** Begin GIVEN ENTRIES **
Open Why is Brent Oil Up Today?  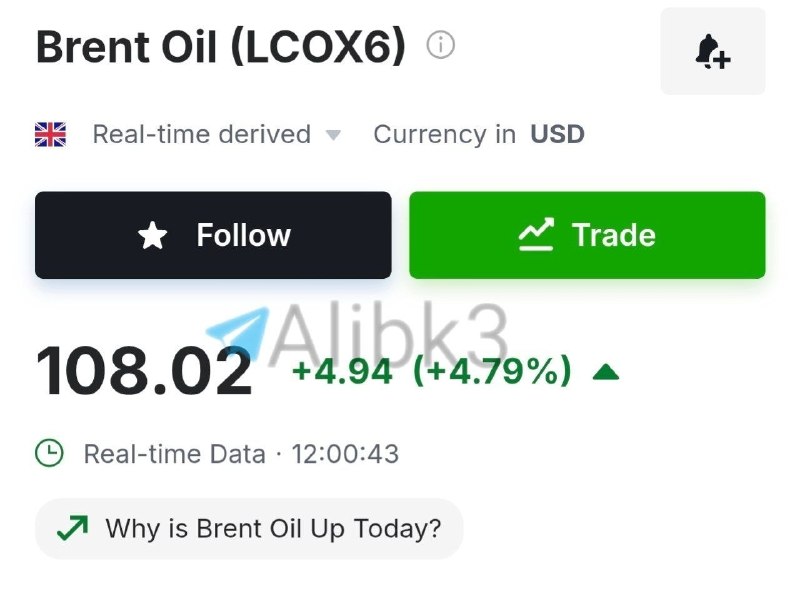(x=249, y=529)
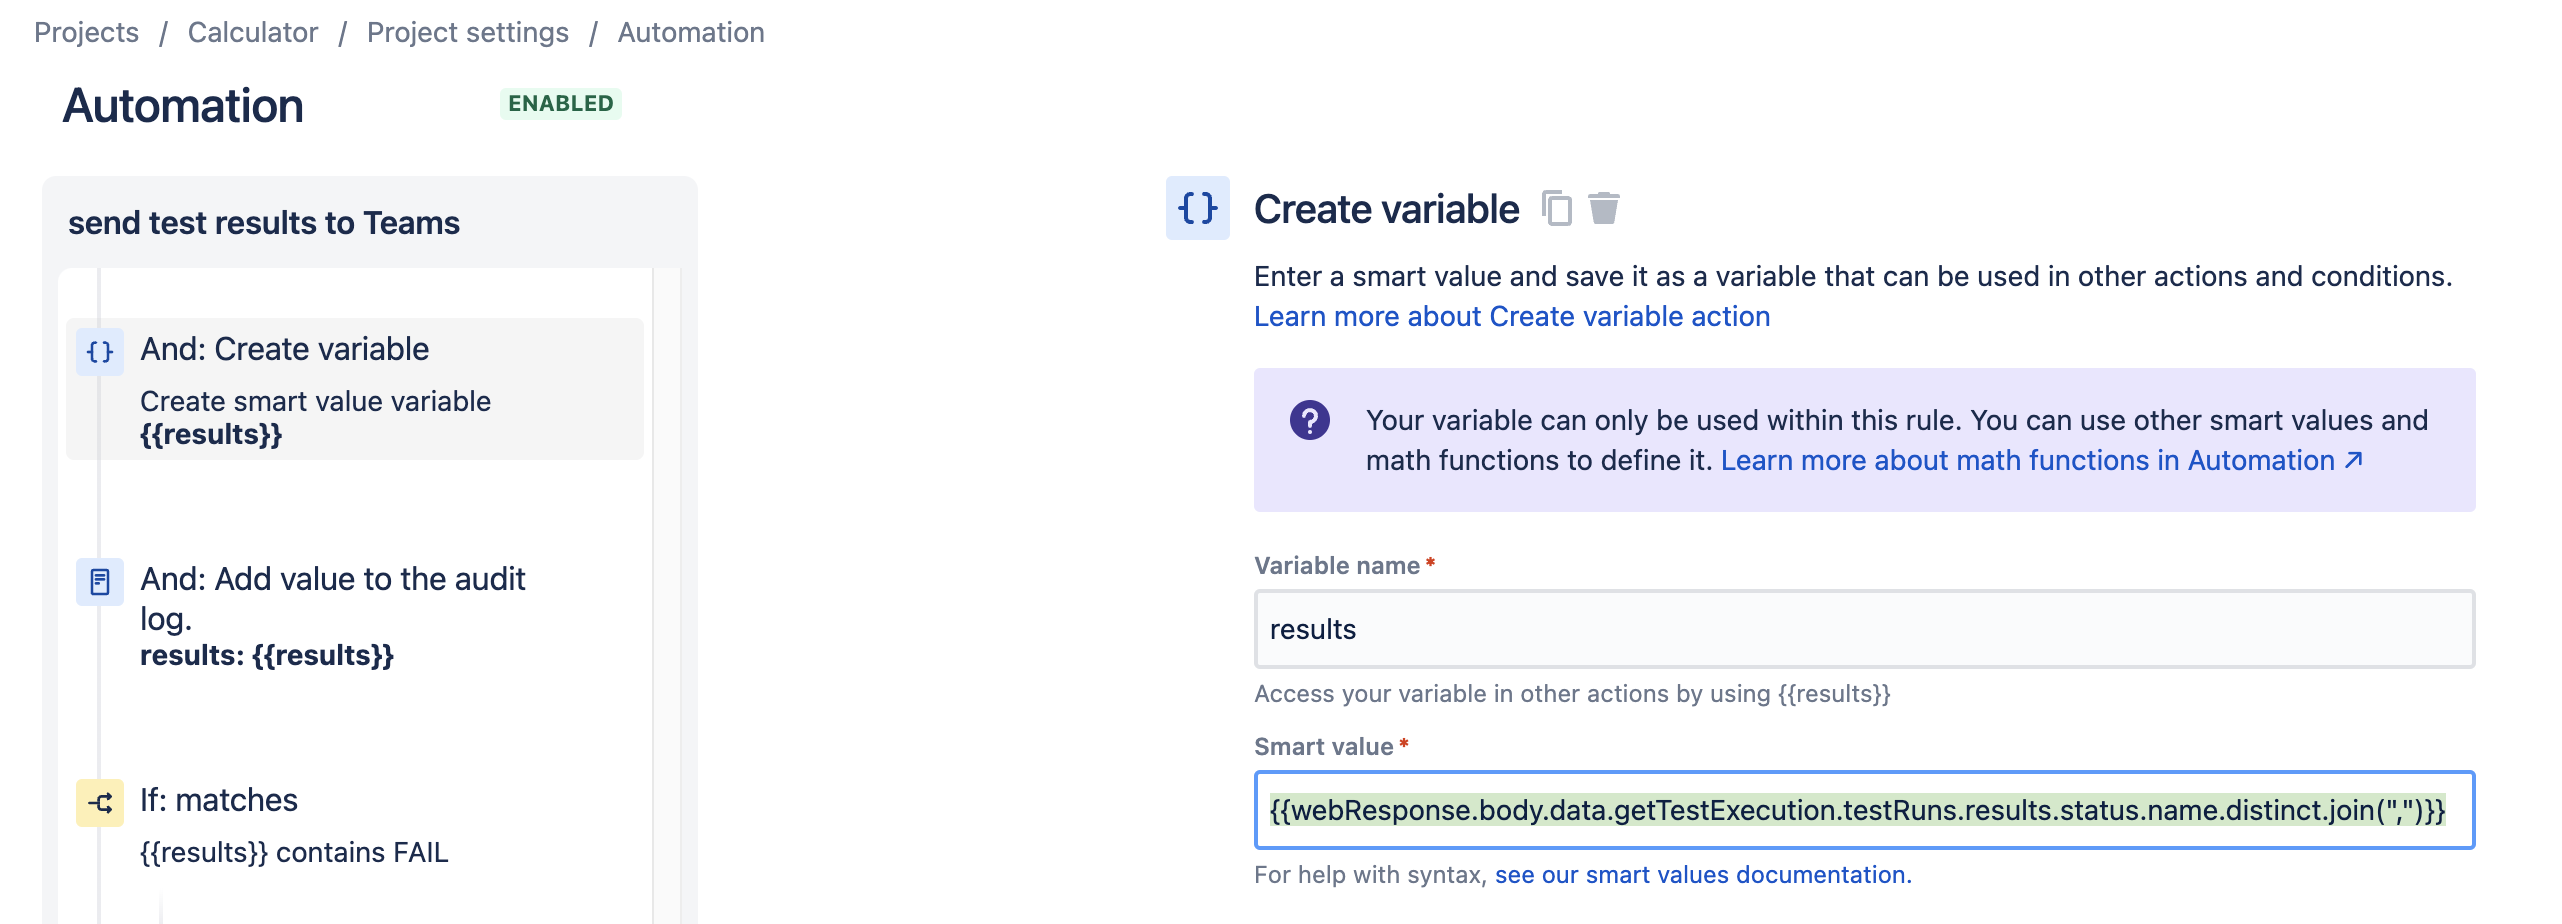The height and width of the screenshot is (924, 2562).
Task: Delete component using the trash icon
Action: pos(1604,209)
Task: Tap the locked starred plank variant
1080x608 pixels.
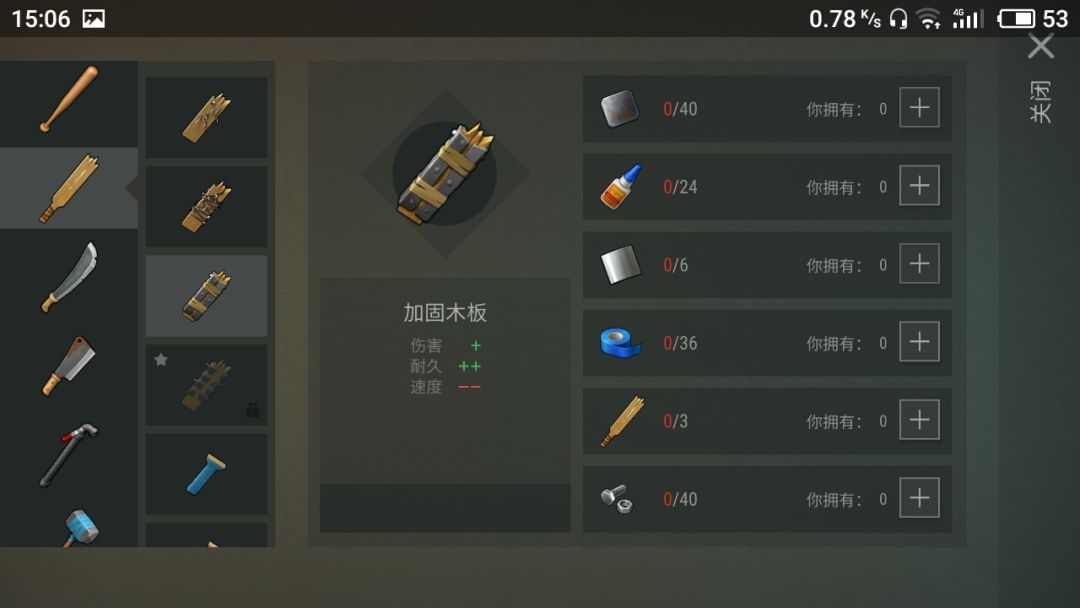Action: coord(207,385)
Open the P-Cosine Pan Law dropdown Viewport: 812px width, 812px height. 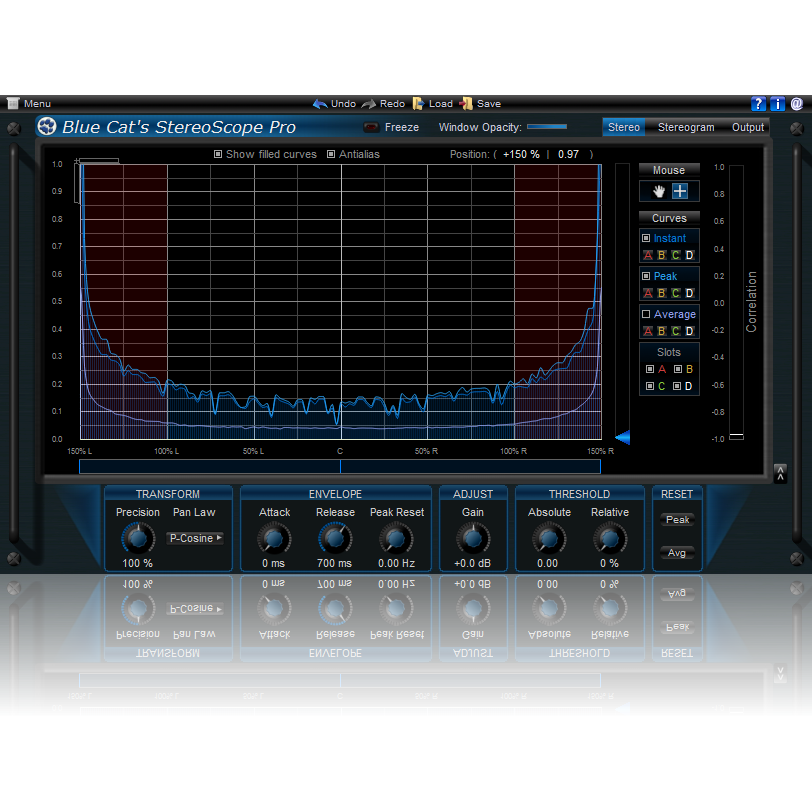point(194,538)

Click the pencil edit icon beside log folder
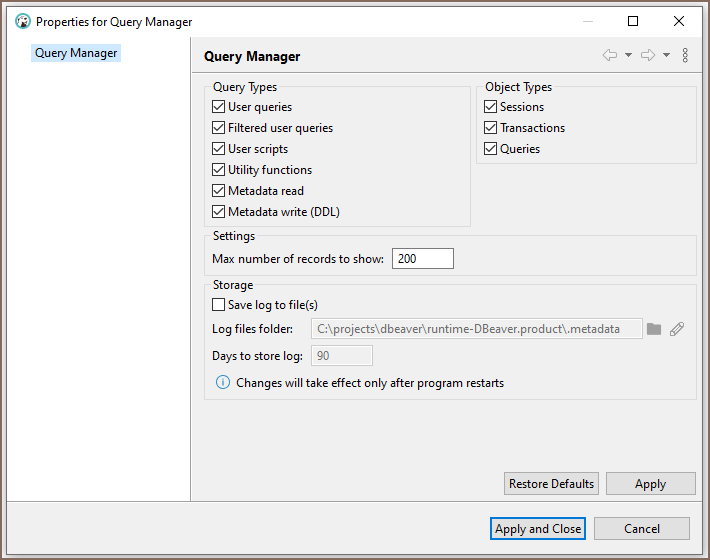click(x=677, y=329)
** End GIVEN ENTRIES **
• PROBLEM TO SOLVE: Count the lines of the items above that contain the string "Task", treating uppercase and lowercase as different, and give only the number.

• THE SOLUTION: 2